I asked him to stop.

“Don’t blame me,” was all he said.

It feels like each year that passes; he’s gets greedier with my oxygen.

When I mention this to him, he shrugs his shoulders. “I need it,” he replies. “You blew it. Literally.”

I once asked him when the end would come.

“Hard to say,” he replied.

“Why?” I asked.

“Depends of what you do for yourself,” he told me. “Exercise, diet, prescriptions… it can be a pretty strict regimen.”

The thing that really upsets me most (and I’d never tell him and possibly give him the satisfaction) is that in the years he’s been in my life, I’ve come to appreciate many things and many people even more than when I didn’t know him or if I hadn’t known him, I’m certain.

I was a pretty, typical self-centered father/husband.
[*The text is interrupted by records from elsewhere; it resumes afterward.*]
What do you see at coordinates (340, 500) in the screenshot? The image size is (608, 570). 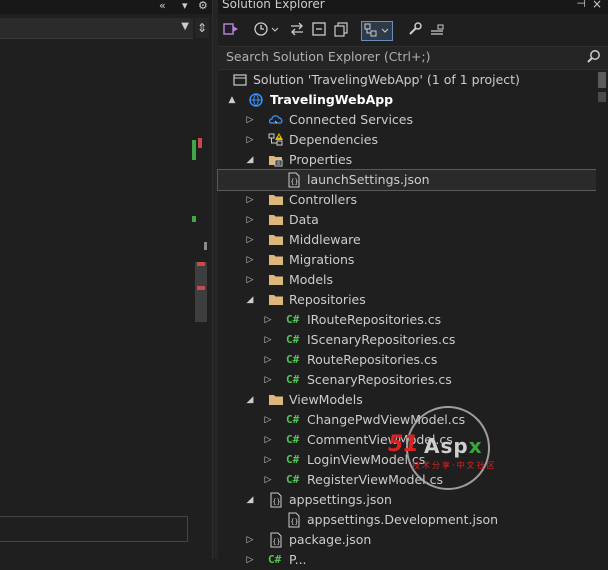 I see `tree-item-label: appsettings.json` at bounding box center [340, 500].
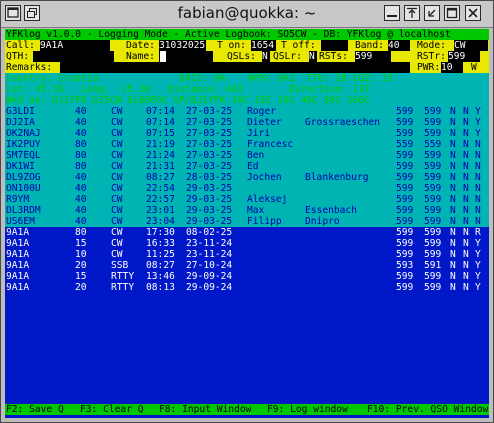 Image resolution: width=494 pixels, height=423 pixels. I want to click on qso-flag: R, so click(478, 232).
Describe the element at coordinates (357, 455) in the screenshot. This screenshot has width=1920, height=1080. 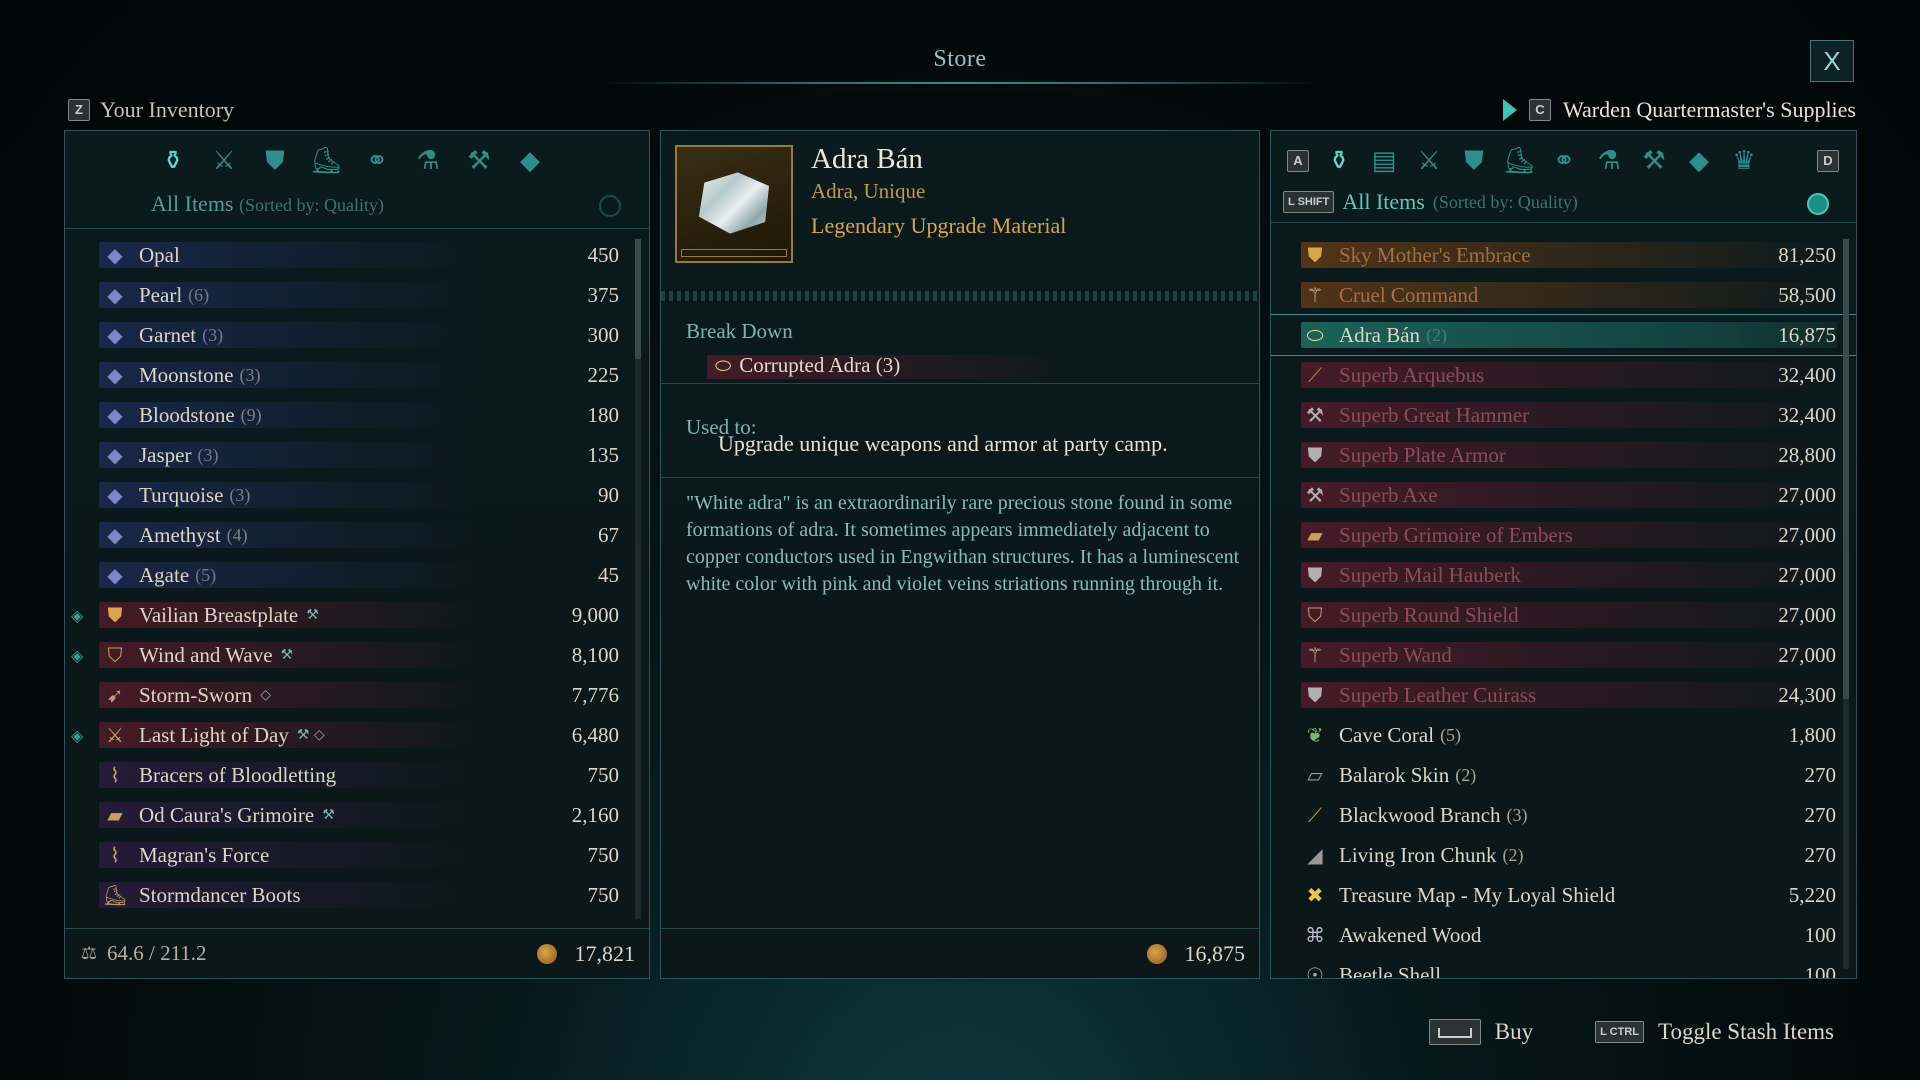
I see `inventory-item-row: ◆Jasper(3)135` at that location.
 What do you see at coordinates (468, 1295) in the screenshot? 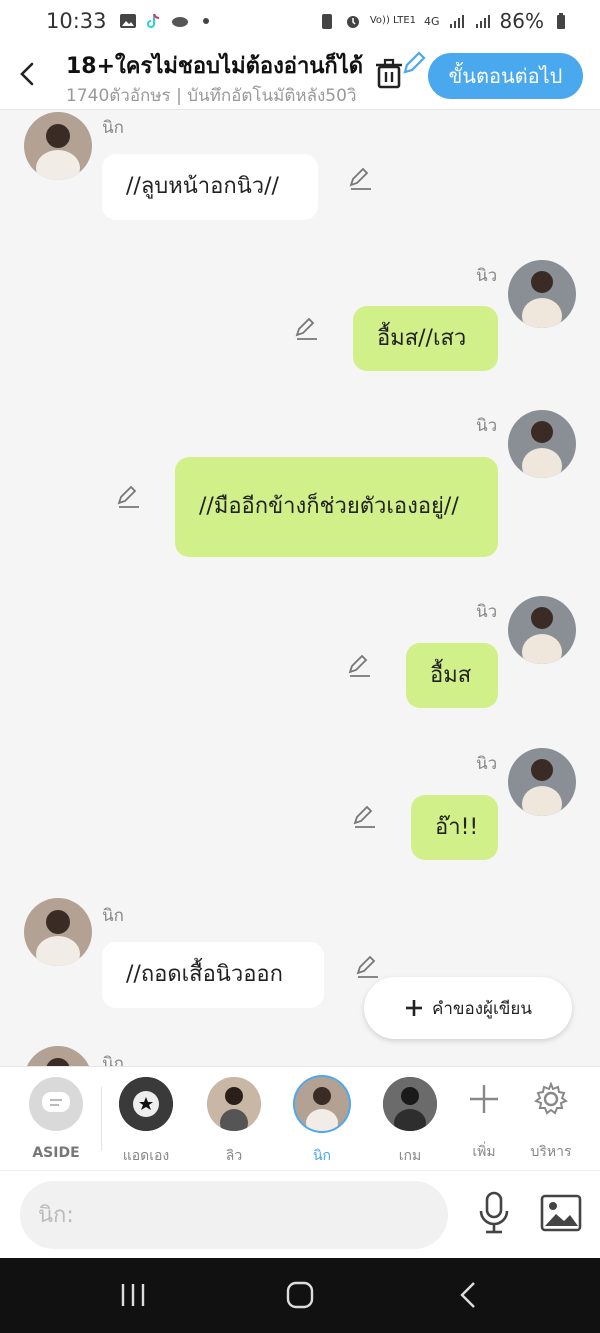
I see `system-back-icon` at bounding box center [468, 1295].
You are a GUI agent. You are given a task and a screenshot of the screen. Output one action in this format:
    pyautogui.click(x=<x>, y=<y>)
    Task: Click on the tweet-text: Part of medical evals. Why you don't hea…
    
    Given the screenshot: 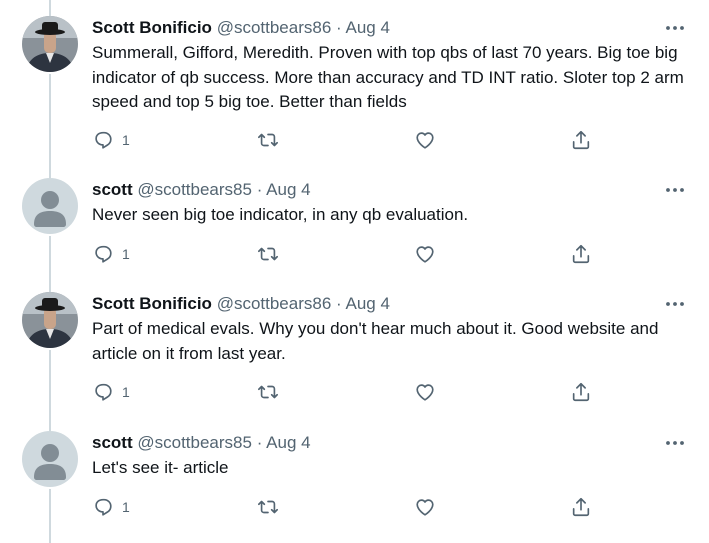 What is the action you would take?
    pyautogui.click(x=376, y=341)
    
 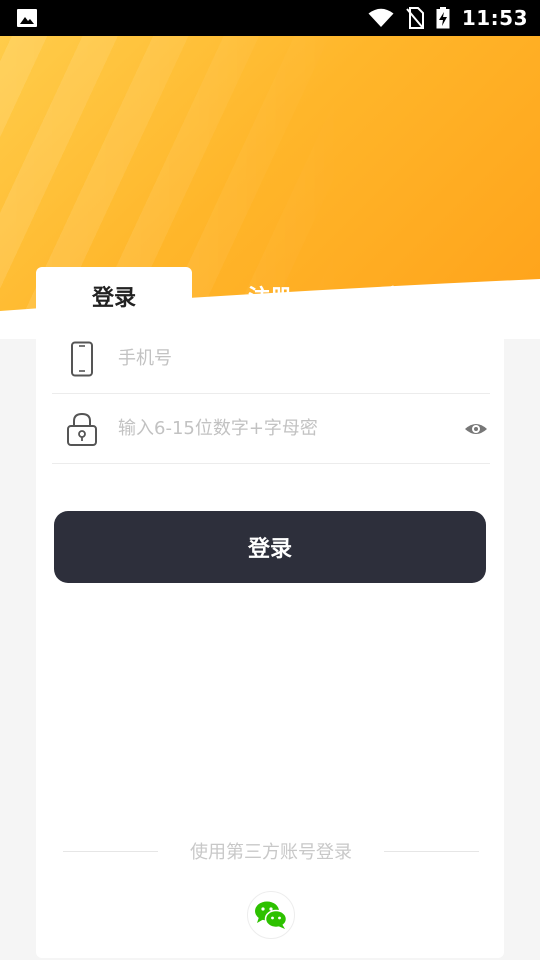 What do you see at coordinates (114, 296) in the screenshot?
I see `tab-login: 登录` at bounding box center [114, 296].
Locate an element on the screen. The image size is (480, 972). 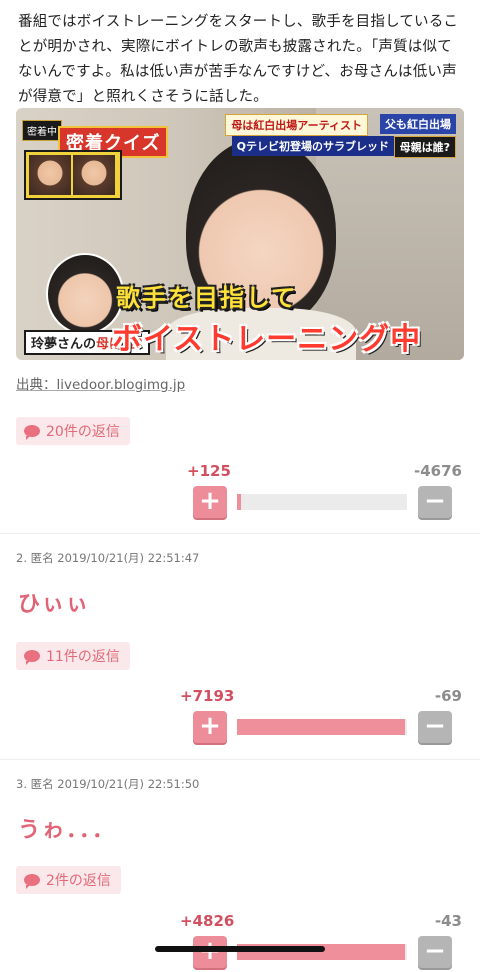
caption-who: 母親は誰? is located at coordinates (424, 147).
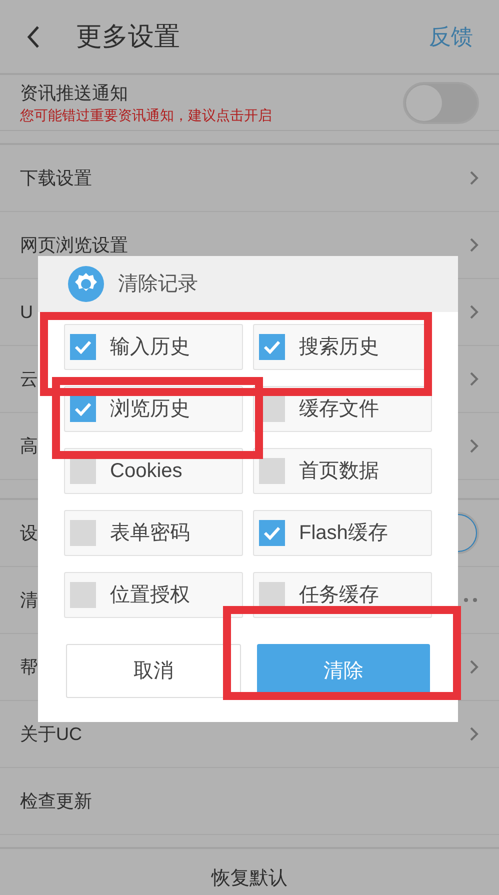 The width and height of the screenshot is (499, 895). I want to click on back-icon, so click(33, 36).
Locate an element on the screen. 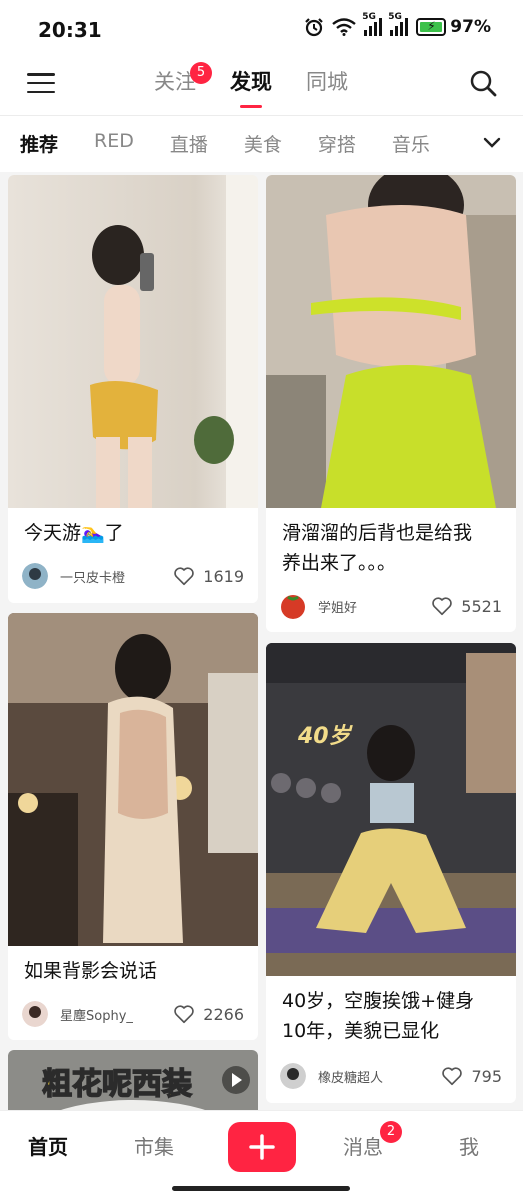  tab-nearby-label: 同城 is located at coordinates (327, 82).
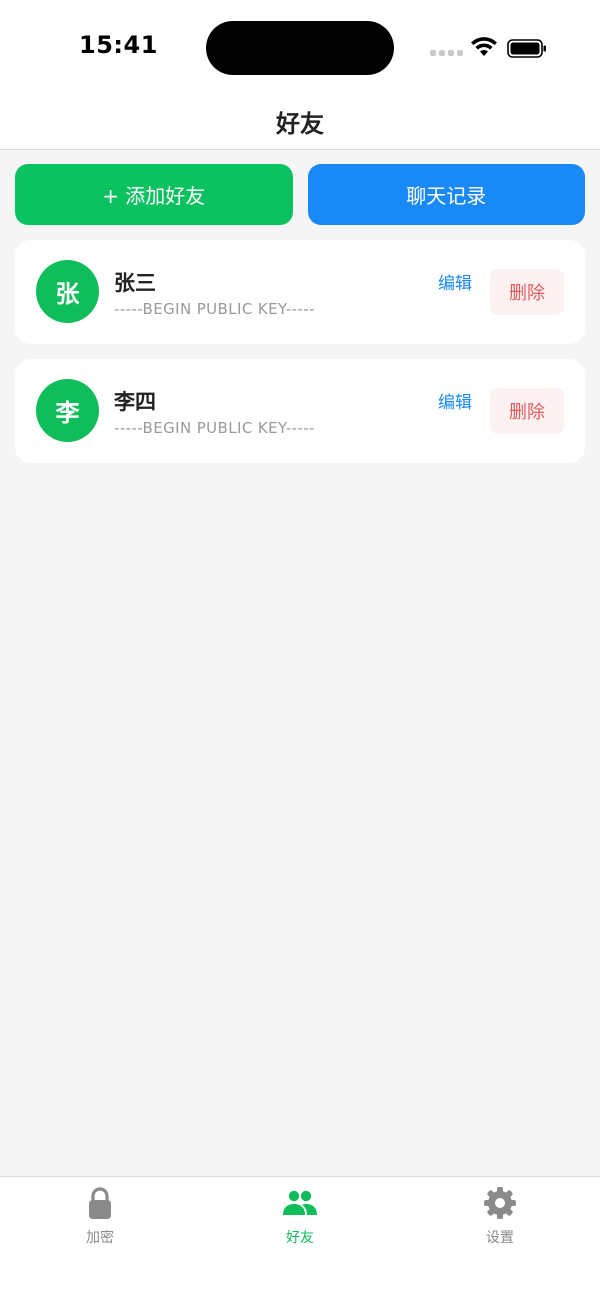  I want to click on header: 15:41 好友, so click(300, 75).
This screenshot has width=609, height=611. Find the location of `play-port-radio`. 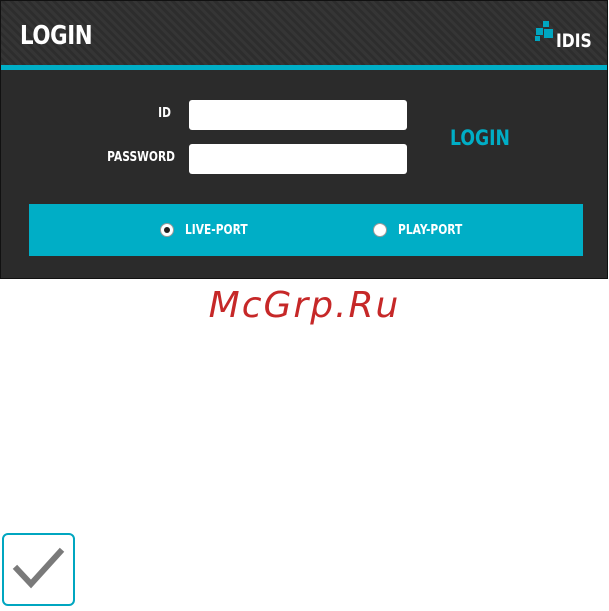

Meeting “the guys” after work in Manhattan while my wife and kids were home doing homework, was my right (I thought).

The work I did every day – the job I held to keep everyone clothed, fed and sheltered was most important (even though my wife was working at the same time!).

Not anymore.

Even though only one of the 3 kids lives at home, I think about each of them constantly and can’t wait to see them again soon.

I don’t think I was a bad father or husband. I just feel more aware of my family now – as individuals – who they are, what their needs are, what they’ve achieved and what they’d like to do with the rest of their lives.

I’m never going to admit to COPD that much of that comes from his being a constant presence in my life, my family’s collective lives, in our homes and in our activities.

I wouldn’t give the bastard the satisfaction.